The quest for the carbene bent-pentadiynylidene isomer of C5H2

Abstract

The equilibrium geometry of the singlet ground electronic state of the bent isomer of C5H2, bent-pentadiynylidene (4; X∼1A1;C2v), has been theoretically investigated by means of the highly accurate W3-F12 thermochemical protocol. Five isomers of C5H2, namely linear-pentadiynylidene (1; X∼3Σg-;D∞h), ethynylcyclopropenylidene (2; X∼1A′;Cs), pentatetraenylidene (3; X∼1A1;C2v), ethynylpropadienylidene (5; X∼1A′;Cs), and 3-(didehydrovinylidene)cyclopropene (6; X∼1A1;C2v) had already been identified in the laboratory. With respect to 1, the relative energy difference calculated at the CCSDT(Q)/CBS level of theory including zero-point vibrational energy corrections are: 0.66 (2), 13.53 (3), 14.12 (4), 15.40 (5), and 20.01 (6) kcal mol−1, respectively.
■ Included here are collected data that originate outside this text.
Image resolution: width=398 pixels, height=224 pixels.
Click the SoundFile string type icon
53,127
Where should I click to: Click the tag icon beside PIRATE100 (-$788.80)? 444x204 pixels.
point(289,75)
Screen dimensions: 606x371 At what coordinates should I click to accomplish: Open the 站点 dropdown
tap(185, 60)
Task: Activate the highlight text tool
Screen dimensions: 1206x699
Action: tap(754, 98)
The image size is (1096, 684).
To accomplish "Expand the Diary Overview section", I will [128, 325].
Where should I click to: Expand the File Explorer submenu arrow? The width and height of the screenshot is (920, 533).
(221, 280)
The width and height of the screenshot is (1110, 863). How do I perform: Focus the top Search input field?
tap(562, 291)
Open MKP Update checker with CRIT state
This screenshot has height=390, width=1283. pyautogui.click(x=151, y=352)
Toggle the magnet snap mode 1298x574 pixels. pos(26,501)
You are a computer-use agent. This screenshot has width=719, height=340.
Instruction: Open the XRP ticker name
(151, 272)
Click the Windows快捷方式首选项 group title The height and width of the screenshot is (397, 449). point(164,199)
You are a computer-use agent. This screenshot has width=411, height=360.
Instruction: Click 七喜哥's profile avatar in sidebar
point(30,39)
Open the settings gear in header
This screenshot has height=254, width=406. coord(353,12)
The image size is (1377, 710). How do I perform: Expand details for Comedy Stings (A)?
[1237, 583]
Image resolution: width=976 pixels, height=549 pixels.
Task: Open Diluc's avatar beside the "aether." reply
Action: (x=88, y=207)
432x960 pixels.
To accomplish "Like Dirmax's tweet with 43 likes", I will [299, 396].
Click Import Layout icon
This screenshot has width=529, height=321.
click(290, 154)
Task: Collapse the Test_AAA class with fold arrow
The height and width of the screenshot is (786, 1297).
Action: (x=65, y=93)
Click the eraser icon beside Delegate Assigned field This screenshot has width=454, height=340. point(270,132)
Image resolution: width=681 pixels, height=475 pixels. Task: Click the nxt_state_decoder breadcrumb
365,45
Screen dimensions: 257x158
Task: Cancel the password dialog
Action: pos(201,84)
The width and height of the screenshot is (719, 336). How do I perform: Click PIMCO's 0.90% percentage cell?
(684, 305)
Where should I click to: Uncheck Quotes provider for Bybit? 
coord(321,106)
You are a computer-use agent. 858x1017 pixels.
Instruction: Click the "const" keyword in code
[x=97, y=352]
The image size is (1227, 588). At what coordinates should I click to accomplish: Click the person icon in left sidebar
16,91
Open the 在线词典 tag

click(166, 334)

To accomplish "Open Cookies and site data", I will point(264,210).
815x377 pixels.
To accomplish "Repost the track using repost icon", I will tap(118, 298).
Isomers 2–6 are associated with a non-zero dipole moment (μ≠0), however, except 4, all the other four isomers were identified by Fourier Transform Microwave spectroscopy, including 5 and 6 which lie higher in energy. Isomer 4 remains elusive to date. We believe that the theoretical data such as, optimal geometry, dipole moment, rotational and centrifugal distortion constants, harmonic vibrational frequencies, infra-red intensities, and isotopic shifts (12C–13C) in harmonic vibrational frequencies presented here would assist experimentalists in the identification of this elusive molecule (4).